Application: Human Services Philosophy Statement and Portfolio
For the purposes of a professional portfolio, artifacts are considered documented evidence of learning in a specific discipline, and are presented in the form of academic assignments and accomplishments, philosophy statements, assessment and case management plans, professional certifications, documentation from internships and service learning, reflective journals, and résumés (Wang, 2009).
Much like architects and engineers rely on blue prints to build buildings, human services professionals rely on their philosophy statement to guide the direction of their professional practice. A philosophy statement is a clear and succinct document that expresses your influences, values, areas of expertise, and who you are as a professional.
Your philosophy statement comprises the first section of your portfolio. A portfolio is a prepared collection of evidence (i.e., your best coursework, résumé, awards, and certifications), documenting your academic experience as a human services student (Lanigan, 2008). A portfolio serves to help you compile and organize your academic coursework for presentation to employers, social service agencies, scholarship committees, and graduate programs.
For this Assignment, you develop a personal human services philosophy statement. You also reflect upon those things that you can include in your human services philosophy statement that encapsulate your feelings and ideas about becoming a human services professional.
To Prepare for this Assignment:
- Review the article, “Your Philosophy of Social Work: Developing a Personal Professional Definition to Guide Thought and Practice.”
- Review the article, “An Agenda for the Future: Student Portfolios in Social Work Education.”

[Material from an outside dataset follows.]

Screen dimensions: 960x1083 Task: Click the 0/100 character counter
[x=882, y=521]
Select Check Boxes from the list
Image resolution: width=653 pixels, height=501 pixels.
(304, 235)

- Review Christen Jancola’s webpage, “Professional Philosophy of Helping.” Pay particular attention to how the portfolio is organized and what the student emphasizes.
- Review Linda M. Buskala’s webpage, “Personal Philosophy Statement of Human Services.” Pay close attention to how the student organizes and articulates her philosophy.

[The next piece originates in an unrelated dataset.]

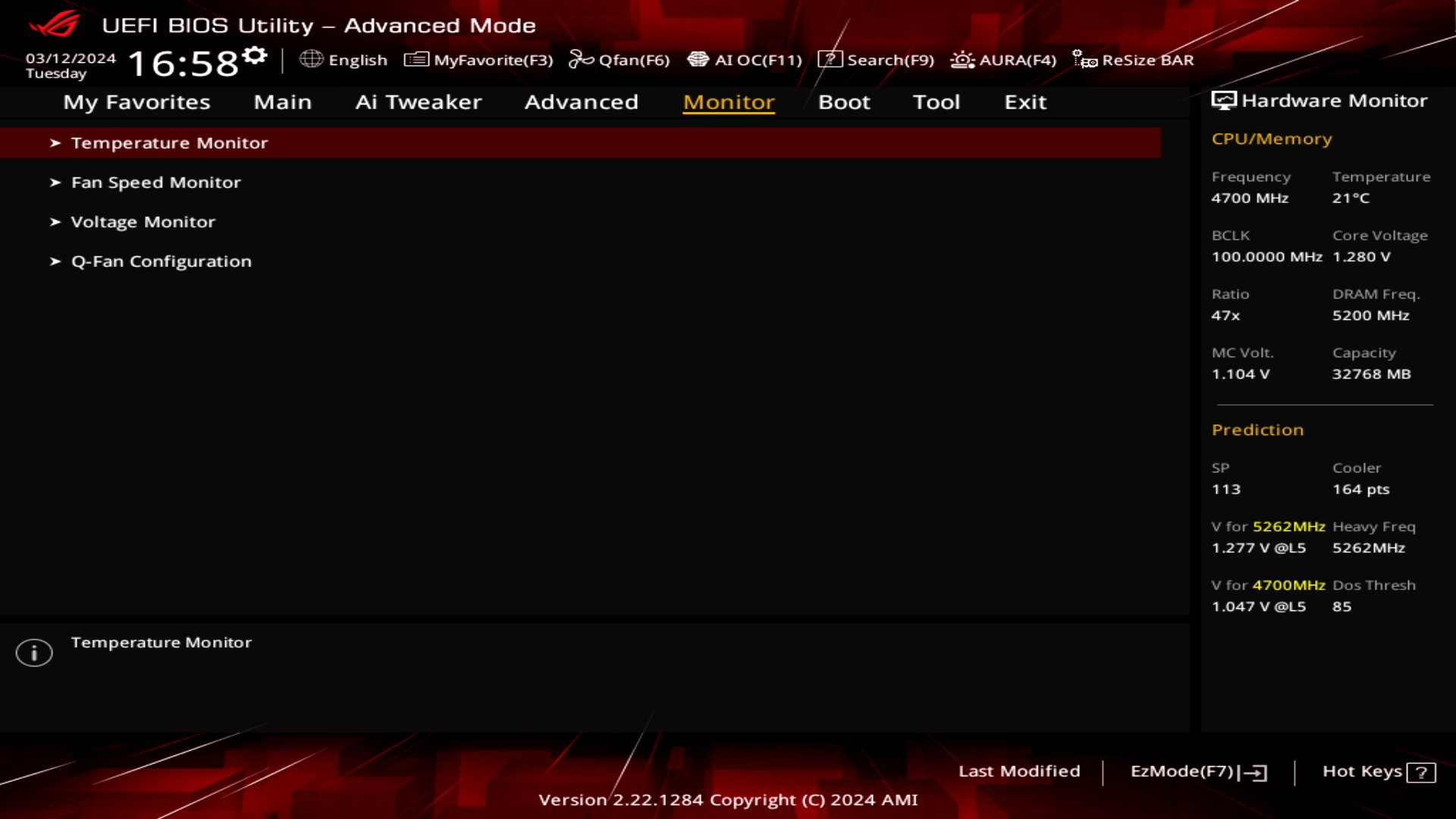Click Last Modified settings button
Screen dimensions: 1456x819
click(x=1019, y=771)
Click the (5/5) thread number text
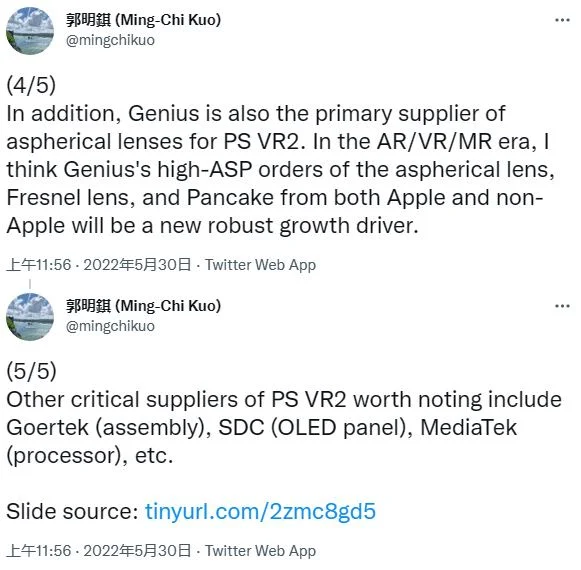 pos(31,371)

- Review Thomas Bonnington’s webpage, “Personal Philosophy of Human Services.” Pay close attention to how his philosophy is similar to, and/or different from, Buskala’s philosophy.
Submit by Day 7 a 2- page document that includes your human services philosophy statement and your analysis of your human services philosophy statement.

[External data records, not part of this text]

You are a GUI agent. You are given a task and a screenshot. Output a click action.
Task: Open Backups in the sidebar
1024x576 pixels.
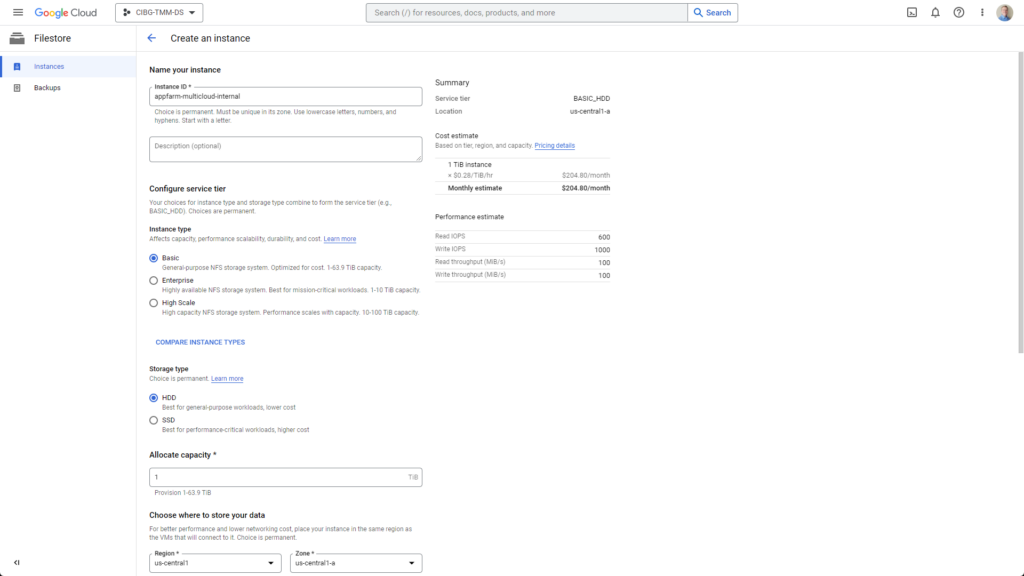[x=47, y=88]
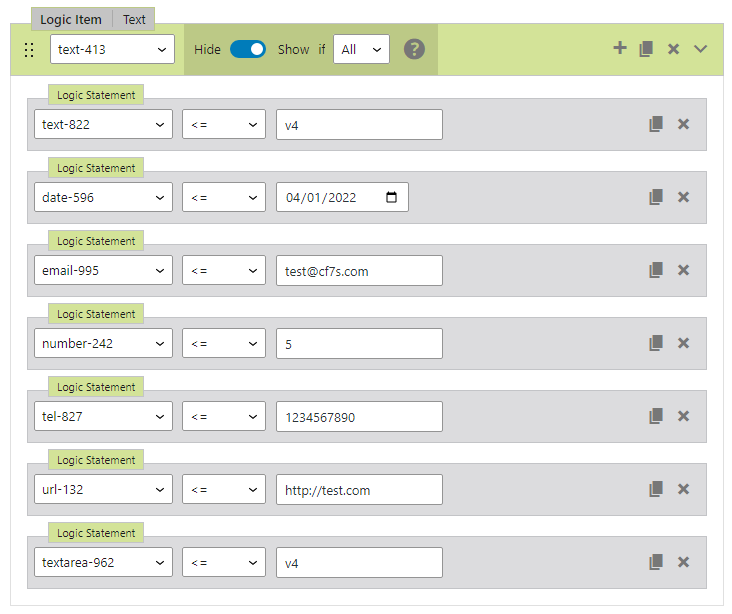Duplicate the text-413 logic item
This screenshot has width=732, height=614.
(x=647, y=49)
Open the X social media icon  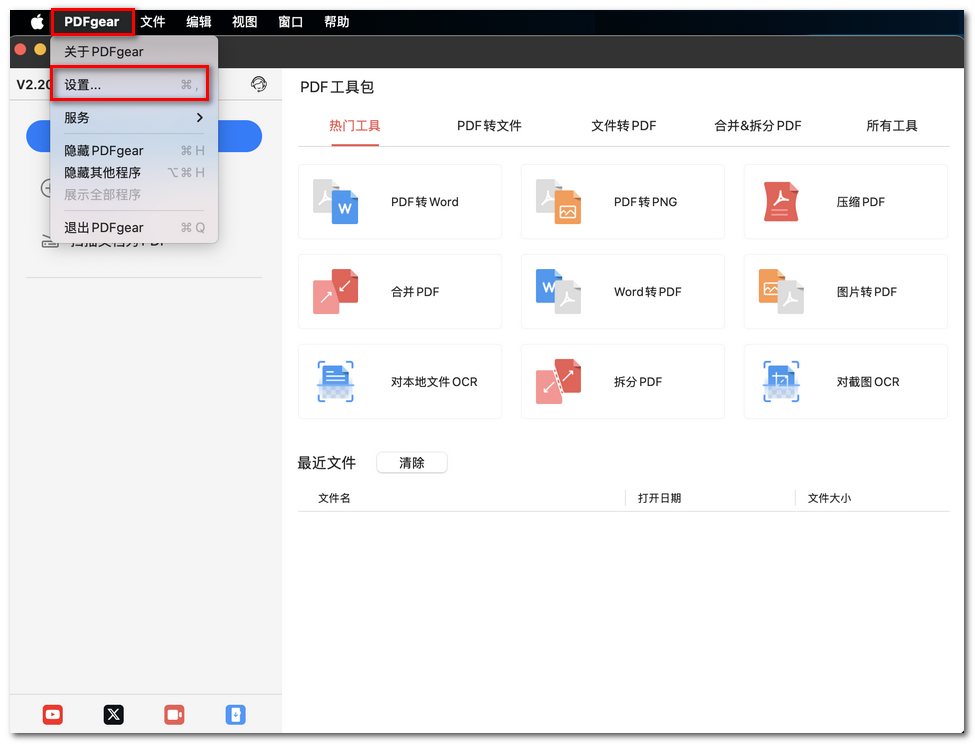pyautogui.click(x=113, y=715)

- Develop a human services philosophy statement.
- Analyze human services philosophy statement in relation to human services practice using the Philosophy of Human Services Delivery Guide provided in this week’s Learning Resources for inclusion in your portfolio.
- Be sure to include your personal and professional values and belief systems.
- Be sure documents are free from any “track-changes” mark-ups.
Support your Assignment with specific references to all resources used in its preparation. You are asked to provide a reference list for all resources, including those in the Learning Resources for this course.
Lanigan, J. (2008). The human service internship portfolio: Benefits for student interns and supervising faculty. Human Service Education, 27(1), 100–109.
Wang, S. (2009). Inquiry-directed organization of e-portfolio artifacts for reflection. Interdisciplinary Journal of E-Learning and Learning Objects, 5, 419–433.